You don’t know, I can’t tell you… I am using the edited chapters you sent right now… you ripped me a ne one, but in a good way. I think I used all the changes but one in the first chapter.
k cool. I edit harsh. i think adverbs are evil. think the chapters were all well-written, just tweaking around the core stuff to emphasize the core stuff (which is good). just a bit of filler in there, so i hacked.
Ha… I was going for word count
That’s what she said… kidding. Hope the edits are somewhat helpful, I like to be constructive as possible. But I don’t really know what tone your other chapters may inherit by the time others are finished with them (Anasera and I chatted about this – what if all your 3-chapter bundles sound different from each other in tone?).
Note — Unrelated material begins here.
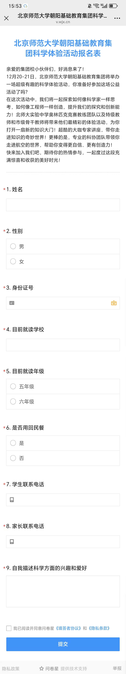Tap the muted notification bell status icon
Screen dimensions: 126x674
click(x=90, y=6)
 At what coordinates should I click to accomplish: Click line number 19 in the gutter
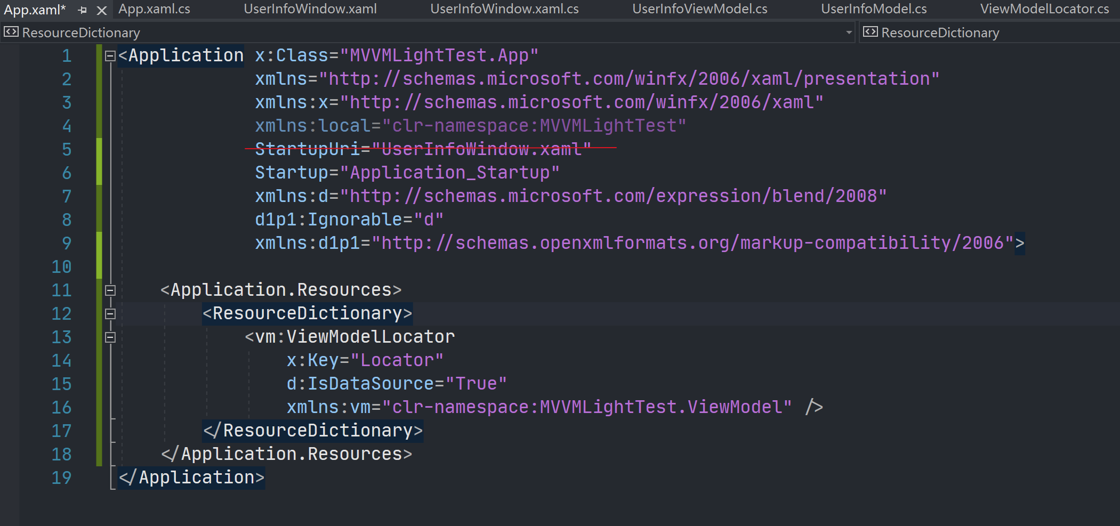61,478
You do tend to cut off my extra bits at the end of lines. I overdo those. I hate a sentence that doesn’t have a ‘he said’ or a ‘she explained’ with it either in front or back. That bit at the very end of chapter three, I purposely used a different word each time as a sort of dance.
I really agree with you here. Most people don’t like to admit that any relationship, even a great one, is a transaction. You give something and you get something back.
It drives me crazy when someone complains about their partner and says:
“They lie to me, insult me, don’t consider my feelings, forget my birthday, never cook or clean, are mean to my friends, and I’m pretty sure they’re stealing from me.”
“So why are you with them?”
“Because they LOVE me.”
You gotta love people…
And be prepared to put in some unpaid overtime, too.
Just because the boss says she wants to try you out in a new position doesn’t mean you are getting a raise or a promotion!